= Your goal =
In the entries below, find the line with "Terms of Use (156, 1883)" and the line with "700-26-76 (45, 167)". Reproduce those two lines and every line between them exactly, and nothing more.

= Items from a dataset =
==============================

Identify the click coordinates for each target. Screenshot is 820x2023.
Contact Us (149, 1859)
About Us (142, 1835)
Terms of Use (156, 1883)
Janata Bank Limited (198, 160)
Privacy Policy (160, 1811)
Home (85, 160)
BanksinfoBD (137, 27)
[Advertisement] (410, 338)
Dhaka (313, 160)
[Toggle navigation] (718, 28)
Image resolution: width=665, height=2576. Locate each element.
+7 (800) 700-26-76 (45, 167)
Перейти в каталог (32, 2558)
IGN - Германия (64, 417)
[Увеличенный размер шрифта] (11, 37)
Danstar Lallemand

==============================

= Exercise answer =
Terms of Use (156, 1883)
Janata Bank Limited (198, 160)
Privacy Policy (160, 1811)
Home (85, 160)
BanksinfoBD (137, 27)
[Advertisement] (410, 338)
Dhaka (313, 160)
[Toggle navigation] (718, 28)
Image resolution: width=665, height=2576. Locate each element.
+7 (800) 700-26-76 (45, 167)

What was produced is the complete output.